According to producer Richard Bock’s liner notes, “Bud Shank is a master at creatively interpreting the Beatle music.” This is clearly P.R.-friendly hyperbole, and a quick listen reveals, if anything, the exact opposite to be true. While Shank and company (Chet Baker and Herb Ellis among the guilty parties) clearly think themselves above the music they are covering, they nonetheless make a commercially calculated go of it with a program that covers nearly all of the Beatles’ Magical Mystery Tour. Strangely, they forgo the most melodically sound number on that album in “All You Need Is Love,” a song that no doubt could’ve been well-executed if not entirely convincing coming off a middle-aged couple’s hi-fi.

Decidedly a product of its time, Magical Mystery is yet another in a long, long, long (long, long, long…) line of Beatles-related cash-ins. By the late-‘60s, it was apparent that the Beatles weren’t going anywhere anytime soon and, to remain commercially viable, artists would be forced to add at least a handful of the group’s increasingly rich catalog to their repertoire. Some artists were better suited to this than others: Wilson Pickett’s “Hey Jude,” for example, surpasses the original in terms of cathartic release on the outro section, while Bing Crosby’s take is just bizarre, particularly with his “Little Drummer Boy”-esque vocals leading into the outro section. Those jazz players who did jump on the Beatles-bandwagon tended to be more commercial-leaning to begin with (see: Gábor Szabó’s late-‘60s Impulse! and Skye output and also Ramsey Lewis’ Mother Nature’s Son to name but two).

On an otherwise mediocre album, “Flying” stands out as a highlight and one of the better Beatles covers in terms of pure psychedelic reinterpretation. It helps that the song’s melody is rather straightforward, harmony-wise, and designed for interesting chord layering. But it’s the extra flourishes throughout that make this a clear crowning achievement. Swirling flute trills bleed in and out of the mix, creating an aurally disorienting effect, the listener anchored solely by a familiarity with the original melody. Sadly, the solo section is played rather straight with little imagination, causing it to fall back in line with the remainder of an album over-reliant on a strict adherence to the established melody to the point of coming off as remedial (see: “I Am The Walrus”). In keeping with the psychedelic cash-ins of the time, Magical Mystery deploys a series of comical interstitial sections clearly designed to come off as “trippy,” but ultimately falling way short.

It’s clear that Shank and company feel most comfortable with the material playing over the changes (see: “Your Mother Should Know” and “The Fool on the Hill”).

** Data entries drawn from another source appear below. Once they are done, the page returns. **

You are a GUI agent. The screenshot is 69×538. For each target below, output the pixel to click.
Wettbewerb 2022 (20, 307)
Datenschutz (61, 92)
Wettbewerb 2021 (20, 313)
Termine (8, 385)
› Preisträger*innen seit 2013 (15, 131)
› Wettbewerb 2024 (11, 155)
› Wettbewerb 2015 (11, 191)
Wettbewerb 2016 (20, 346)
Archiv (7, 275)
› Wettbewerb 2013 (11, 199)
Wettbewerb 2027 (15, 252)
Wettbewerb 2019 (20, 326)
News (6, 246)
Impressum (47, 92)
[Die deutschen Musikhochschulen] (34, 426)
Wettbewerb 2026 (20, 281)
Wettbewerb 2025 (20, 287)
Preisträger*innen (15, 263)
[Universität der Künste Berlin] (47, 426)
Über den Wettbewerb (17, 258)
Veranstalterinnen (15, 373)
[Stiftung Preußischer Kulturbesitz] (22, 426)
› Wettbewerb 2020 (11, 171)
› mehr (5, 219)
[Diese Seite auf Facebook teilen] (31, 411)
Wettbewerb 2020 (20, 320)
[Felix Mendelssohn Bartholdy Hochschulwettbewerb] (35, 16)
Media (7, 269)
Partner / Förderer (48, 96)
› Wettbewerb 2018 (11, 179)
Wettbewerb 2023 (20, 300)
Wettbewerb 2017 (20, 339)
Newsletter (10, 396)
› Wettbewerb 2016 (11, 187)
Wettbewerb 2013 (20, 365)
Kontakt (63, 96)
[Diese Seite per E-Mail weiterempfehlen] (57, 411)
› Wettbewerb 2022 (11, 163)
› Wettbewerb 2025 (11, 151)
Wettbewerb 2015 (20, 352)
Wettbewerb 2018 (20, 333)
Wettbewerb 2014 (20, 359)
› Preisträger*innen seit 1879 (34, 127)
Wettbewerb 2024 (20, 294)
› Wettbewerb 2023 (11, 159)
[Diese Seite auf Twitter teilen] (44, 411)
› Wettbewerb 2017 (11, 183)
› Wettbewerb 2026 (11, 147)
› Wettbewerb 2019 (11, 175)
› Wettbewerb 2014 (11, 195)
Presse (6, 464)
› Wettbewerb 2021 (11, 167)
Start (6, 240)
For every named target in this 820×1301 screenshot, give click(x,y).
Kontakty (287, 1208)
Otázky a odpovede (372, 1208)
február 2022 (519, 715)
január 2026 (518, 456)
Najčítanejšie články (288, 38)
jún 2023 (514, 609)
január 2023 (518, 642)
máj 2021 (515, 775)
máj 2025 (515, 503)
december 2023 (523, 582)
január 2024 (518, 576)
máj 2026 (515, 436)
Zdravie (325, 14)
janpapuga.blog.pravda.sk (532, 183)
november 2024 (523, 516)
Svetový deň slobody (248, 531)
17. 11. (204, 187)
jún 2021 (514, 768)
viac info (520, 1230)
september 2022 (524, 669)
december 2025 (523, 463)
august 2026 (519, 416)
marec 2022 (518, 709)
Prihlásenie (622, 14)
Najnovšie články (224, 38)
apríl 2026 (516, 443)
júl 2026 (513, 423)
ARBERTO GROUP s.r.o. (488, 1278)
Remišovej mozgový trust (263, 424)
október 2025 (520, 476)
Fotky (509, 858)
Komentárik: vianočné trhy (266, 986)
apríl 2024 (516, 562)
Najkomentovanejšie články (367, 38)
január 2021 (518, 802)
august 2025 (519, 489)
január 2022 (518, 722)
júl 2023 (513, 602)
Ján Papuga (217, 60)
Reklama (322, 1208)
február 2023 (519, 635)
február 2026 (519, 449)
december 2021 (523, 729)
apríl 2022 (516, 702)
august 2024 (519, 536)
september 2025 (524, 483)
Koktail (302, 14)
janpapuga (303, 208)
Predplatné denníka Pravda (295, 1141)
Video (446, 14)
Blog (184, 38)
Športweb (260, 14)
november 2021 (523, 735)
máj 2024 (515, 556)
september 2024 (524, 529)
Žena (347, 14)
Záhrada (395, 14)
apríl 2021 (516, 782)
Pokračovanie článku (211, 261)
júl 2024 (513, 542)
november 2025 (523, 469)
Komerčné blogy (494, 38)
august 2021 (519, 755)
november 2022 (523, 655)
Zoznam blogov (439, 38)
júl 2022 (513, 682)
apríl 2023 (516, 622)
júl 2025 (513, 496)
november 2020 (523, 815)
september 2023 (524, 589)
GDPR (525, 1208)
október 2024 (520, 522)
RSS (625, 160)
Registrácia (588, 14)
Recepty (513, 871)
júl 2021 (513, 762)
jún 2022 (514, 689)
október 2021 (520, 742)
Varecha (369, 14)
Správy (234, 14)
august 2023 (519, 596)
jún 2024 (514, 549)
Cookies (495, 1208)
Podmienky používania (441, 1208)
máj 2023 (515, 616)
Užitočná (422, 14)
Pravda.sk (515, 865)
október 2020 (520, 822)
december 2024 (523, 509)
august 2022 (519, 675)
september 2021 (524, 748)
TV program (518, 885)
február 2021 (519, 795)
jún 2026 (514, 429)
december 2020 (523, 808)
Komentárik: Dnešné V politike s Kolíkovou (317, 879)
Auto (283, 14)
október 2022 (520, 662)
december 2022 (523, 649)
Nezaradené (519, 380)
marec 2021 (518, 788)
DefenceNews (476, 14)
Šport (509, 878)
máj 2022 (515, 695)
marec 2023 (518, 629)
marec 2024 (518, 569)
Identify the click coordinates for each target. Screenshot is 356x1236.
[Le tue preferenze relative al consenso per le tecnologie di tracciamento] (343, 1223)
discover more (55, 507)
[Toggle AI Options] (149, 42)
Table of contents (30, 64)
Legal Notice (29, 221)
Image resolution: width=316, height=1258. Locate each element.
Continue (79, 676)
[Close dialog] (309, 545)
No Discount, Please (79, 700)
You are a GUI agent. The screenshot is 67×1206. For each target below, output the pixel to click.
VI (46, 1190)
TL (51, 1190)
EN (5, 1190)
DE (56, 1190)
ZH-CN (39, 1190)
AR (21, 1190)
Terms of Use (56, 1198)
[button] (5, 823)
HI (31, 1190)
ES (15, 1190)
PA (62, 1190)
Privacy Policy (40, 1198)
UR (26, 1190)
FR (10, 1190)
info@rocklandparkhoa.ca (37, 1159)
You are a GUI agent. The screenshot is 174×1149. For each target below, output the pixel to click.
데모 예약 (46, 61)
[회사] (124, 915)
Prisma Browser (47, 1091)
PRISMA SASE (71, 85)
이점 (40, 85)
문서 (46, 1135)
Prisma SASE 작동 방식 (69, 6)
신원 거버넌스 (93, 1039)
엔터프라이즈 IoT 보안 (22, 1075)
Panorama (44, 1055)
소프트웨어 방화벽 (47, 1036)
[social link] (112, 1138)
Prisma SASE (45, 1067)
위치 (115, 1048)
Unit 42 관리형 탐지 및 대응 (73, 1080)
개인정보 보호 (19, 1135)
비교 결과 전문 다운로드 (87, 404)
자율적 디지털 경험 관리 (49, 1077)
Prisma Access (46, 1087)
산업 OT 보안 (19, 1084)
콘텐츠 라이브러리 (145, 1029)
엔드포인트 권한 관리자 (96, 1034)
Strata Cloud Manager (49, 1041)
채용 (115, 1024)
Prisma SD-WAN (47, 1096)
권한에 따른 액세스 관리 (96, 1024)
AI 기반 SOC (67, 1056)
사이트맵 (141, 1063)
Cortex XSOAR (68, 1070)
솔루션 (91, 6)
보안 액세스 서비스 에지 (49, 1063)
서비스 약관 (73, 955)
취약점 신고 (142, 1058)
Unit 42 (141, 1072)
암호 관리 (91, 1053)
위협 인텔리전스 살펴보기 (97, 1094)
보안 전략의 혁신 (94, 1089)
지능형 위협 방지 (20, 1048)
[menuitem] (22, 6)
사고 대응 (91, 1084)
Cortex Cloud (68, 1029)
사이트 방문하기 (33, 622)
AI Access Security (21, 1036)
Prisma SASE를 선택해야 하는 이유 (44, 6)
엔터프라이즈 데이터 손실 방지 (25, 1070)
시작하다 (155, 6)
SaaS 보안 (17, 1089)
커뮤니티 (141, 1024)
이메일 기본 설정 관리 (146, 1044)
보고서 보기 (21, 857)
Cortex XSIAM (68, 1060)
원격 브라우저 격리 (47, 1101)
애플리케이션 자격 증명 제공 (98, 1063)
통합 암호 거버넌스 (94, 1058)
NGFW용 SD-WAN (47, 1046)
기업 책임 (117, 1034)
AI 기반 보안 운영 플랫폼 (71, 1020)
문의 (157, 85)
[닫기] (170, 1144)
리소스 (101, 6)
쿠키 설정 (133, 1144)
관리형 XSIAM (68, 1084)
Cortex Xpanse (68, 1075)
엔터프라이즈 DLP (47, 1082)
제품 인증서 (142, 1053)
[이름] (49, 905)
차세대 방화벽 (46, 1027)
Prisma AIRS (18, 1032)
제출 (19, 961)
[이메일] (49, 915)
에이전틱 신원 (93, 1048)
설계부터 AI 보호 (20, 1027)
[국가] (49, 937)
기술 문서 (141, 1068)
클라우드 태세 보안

Freed from the shackles of pop melody, they engage in a full range of jazz vocabulary, primarily of the post-bop/cool jazz idiom. This being a West Coast session (just check the credits for further evidence, if Shank’s name on the marquee weren’t enough), it’s not surprising that the players stick to a more commercially appealing approach that more often than not winds up feeling staid and lifeless. Further complicating and confusing matters, the B side is made up primarily of other pop hits of the period, all given what essentially amounts to a smooth jazz treatment, complete with backing choral vocals and Martin Denny-esque flourishes courtesy of arranger Bob Florence.

In all, Magical Mystery is nothing more than a period-piece curiosity, one that largely fails to connect with modern listeners not wholly enamored of the waning years of cool jazz and a penchant for Beatles’ tunes. It’s easy to criticize from a distance—and Magical Mystery is an easy target—but even viewed within its proper context, the album feels like a halfhearted attempt to capture a (slightly) younger demographic while attempting to bridge the generation gap that so divided the country in the late-1960s. Shank and company were better served sticking to the post-bop/cool jazz of their formative years a decade prior.